Titanic.Dataset <- read.csv("Titanic-Dataset.csv")
data <- Titanic.Dataset[, c("Age", "SibSp", "Parch", "Fare")]
data <- na.omit(data)
dim(data)
## [1] 714 4
Only four variables were selected: Age, Siblings, Parents, and Cost. Rows containing missing values were deleted. After cleaning, the dataset consisted of 714 observations and 4 variables.
cor_matrix <- cor(data)
cor_matrix
## Age SibSp Parch Fare
## Age 1.00000000 -0.3082468 -0.1891193 0.09606669
## SibSp -0.30824676 1.0000000 0.3838199 0.13832879
## Parch -0.18911926 0.3838199 1.0000000 0.20511888
## Fare 0.09606669 0.1383288 0.2051189 1.00000000
The correlation matrix is used to observe the strength of relationships between variables.
The correlation matrix shows that the highest correlation occurs between SibSp and Parch (0.383), indicating that passengers who brought siblings or spouses also tended to bring parents or children. The Age variable has a weak to moderate negative correlation with SibSp (−0.308) and Parch (−0.189), meaning older passengers tended to travel with fewer family members. The correlation between Age and Fare is very weak (0.096), indicating that age has little influence on ticket prices. Meanwhile, SibSp–Fare (0.138) and Parch–Fare (0.205) show weak positive correlation, meaning that the more family members who accompany the passenger, the higher the ticket price tends to be.
cov_matrix <- cov(data)
cov_matrix
## Age SibSp Parch Fare
## Age 211.019125 -4.1633339 -2.3441911 73.849030
## SibSp -4.163334 0.8644973 0.3045128 6.806212
## Parch -2.344191 0.3045128 0.7281027 9.262176
## Fare 73.849030 6.8062117 9.2621760 2800.413100
The variance–covariance matrix describes how variables vary individually and together.
Fare has the largest variance (2800.41), indicating that ticket prices vary widely among passengers, while Age shows moderate variation (211.01) and SibSp (0.86) and Parch (0.72) have relatively small variances. The negative covariance between Age and SibSp (−4.16) and between Age and Parch (−2.34) suggests that older passengers tended to travel with fewer family members. Meanwhile, the positive covariance between SibSp and Parch (0.30) indicates that passengers traveling with siblings or spouses also tended to bring parents or children.
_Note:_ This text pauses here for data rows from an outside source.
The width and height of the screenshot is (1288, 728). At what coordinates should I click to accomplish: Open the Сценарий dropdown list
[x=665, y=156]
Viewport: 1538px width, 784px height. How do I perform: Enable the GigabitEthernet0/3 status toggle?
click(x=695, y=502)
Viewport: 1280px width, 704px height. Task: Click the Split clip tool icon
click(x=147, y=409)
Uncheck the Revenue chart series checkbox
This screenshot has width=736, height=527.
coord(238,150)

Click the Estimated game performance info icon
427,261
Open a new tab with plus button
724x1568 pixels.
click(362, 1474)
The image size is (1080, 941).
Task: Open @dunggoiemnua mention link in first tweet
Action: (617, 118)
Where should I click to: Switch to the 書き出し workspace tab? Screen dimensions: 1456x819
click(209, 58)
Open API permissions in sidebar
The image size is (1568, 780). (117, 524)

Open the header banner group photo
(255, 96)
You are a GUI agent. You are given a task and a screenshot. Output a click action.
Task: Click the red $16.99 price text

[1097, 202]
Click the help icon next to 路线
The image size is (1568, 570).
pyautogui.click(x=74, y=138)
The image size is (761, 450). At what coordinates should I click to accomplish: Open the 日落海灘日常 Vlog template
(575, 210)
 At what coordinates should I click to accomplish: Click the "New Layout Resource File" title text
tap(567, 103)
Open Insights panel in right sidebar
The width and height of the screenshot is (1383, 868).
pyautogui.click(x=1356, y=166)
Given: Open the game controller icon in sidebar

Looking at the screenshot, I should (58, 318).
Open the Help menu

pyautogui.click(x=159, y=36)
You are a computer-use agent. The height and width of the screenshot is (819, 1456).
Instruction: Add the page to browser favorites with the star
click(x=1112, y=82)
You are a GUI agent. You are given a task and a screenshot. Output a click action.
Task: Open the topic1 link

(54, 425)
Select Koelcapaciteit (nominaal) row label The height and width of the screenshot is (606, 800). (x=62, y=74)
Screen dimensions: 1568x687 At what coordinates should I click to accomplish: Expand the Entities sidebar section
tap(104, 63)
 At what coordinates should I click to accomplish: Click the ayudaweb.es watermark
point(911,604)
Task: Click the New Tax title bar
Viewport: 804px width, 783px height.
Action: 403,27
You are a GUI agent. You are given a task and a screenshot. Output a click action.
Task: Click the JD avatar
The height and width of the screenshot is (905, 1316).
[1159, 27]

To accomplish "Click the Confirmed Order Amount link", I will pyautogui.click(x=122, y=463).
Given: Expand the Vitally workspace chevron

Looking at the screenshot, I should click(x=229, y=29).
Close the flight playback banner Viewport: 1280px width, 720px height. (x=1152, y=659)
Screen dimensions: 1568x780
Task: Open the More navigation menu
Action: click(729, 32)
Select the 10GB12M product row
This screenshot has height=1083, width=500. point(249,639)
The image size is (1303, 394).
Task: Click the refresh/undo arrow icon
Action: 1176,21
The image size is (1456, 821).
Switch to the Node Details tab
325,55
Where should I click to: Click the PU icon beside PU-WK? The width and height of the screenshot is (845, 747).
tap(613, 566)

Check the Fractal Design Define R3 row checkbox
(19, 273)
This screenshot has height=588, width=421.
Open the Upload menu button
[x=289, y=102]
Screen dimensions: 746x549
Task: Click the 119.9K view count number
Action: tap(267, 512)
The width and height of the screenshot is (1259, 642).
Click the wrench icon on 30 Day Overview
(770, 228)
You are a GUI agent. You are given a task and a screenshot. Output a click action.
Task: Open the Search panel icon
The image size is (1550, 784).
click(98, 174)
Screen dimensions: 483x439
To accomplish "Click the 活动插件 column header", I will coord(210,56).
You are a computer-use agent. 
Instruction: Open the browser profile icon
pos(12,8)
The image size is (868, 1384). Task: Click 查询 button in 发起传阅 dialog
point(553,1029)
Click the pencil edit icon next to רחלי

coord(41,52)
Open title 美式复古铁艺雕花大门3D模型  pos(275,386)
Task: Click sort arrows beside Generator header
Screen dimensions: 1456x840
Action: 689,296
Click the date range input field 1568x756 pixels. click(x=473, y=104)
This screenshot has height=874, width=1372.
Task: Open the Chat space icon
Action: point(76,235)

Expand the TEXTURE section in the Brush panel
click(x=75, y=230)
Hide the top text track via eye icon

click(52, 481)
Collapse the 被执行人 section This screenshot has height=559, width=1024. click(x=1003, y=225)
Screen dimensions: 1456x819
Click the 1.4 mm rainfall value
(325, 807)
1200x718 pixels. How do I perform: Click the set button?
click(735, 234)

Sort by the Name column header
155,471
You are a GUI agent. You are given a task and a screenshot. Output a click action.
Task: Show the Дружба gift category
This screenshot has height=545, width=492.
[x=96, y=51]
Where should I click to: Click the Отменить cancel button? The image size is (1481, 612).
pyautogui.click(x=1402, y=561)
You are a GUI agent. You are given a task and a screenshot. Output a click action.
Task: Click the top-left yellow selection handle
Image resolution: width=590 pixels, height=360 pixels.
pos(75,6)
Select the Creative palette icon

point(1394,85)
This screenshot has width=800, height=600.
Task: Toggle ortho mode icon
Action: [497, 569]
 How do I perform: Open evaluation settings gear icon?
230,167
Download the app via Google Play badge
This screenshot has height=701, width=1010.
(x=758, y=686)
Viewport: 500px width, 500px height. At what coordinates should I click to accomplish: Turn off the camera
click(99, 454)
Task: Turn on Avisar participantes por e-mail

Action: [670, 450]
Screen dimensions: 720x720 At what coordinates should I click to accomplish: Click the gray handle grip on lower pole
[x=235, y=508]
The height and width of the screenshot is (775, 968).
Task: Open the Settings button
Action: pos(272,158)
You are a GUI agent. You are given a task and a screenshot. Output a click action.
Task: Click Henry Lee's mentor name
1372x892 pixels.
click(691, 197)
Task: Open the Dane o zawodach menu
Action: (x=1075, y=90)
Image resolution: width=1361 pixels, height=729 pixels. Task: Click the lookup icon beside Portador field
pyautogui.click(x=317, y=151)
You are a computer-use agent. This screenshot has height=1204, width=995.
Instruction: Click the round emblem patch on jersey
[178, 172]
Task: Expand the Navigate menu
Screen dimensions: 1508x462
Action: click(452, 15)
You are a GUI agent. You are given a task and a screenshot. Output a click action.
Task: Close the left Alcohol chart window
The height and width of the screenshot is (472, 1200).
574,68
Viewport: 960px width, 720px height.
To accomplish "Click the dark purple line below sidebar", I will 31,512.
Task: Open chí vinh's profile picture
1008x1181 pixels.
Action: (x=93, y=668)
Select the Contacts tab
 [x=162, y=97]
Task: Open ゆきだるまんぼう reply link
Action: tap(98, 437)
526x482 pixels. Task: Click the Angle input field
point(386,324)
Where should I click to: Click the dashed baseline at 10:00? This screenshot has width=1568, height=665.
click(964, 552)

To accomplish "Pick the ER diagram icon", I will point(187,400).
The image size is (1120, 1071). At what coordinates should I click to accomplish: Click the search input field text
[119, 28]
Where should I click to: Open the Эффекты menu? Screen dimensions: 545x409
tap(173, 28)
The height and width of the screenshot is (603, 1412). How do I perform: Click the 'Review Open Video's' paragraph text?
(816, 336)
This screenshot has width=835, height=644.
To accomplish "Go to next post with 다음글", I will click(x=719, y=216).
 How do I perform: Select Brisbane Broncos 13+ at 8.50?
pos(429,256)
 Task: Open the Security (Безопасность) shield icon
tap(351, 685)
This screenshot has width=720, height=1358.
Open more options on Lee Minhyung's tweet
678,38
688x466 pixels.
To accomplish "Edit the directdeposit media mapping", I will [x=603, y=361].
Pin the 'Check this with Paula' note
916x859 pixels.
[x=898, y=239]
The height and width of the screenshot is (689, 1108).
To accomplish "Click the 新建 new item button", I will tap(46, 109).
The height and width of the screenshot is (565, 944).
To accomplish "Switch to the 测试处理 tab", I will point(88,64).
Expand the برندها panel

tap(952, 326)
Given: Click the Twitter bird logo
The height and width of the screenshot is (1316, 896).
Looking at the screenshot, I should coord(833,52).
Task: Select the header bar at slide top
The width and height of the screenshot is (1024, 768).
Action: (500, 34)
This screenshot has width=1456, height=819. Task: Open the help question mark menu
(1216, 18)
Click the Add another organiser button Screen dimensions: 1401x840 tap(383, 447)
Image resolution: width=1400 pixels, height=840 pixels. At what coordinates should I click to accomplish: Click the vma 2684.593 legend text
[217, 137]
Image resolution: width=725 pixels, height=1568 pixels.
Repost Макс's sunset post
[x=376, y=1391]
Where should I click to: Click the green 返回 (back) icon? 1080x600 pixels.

eigen_result <- eigen(cov_matrix)
Eigen Values
eigen_result$values
## [1] 2802.5636587 209.0385659 0.9438783 0.4787214
Eigen Vectors
eigen_result$vectors
## [,1] [,2] [,3] [,4]
## [1,] 0.028477552 0.99929943 -0.024018111 0.0035788596
## [2,] 0.002386349 -0.02093144 -0.773693322 0.6332099362
## [3,] 0.003280818 -0.01253786 -0.633088089 -0.7739712590
## [4,] 0.999586200 -0.02837826 0.004609234 0.0009266652
Eigen values and Eigen vectors summarize overall data variability and show which variables contribute most to that variability.
The first eigen value (2802.56) is significantly larger than the others, showing that most of the variability in the data is captured by the first component. The second eigen value (209.03) explains a moderate amount of remaining variation, while the third (0.94) and fourth (0.47) eigen values are very small, indicating that these components contribute very little to the overall variance.
The first component is dominated by Fare (0.9995), indicating that ticket price is the main factor driving variability among passengers. The second component is primarily influenced by Age (0.9992), showing that age explains the second largest portion of variation. The third and fourth components are mainly associated with SibSp and Parch, suggesting that family-related variables have relatively small influence compared to Fare and Age.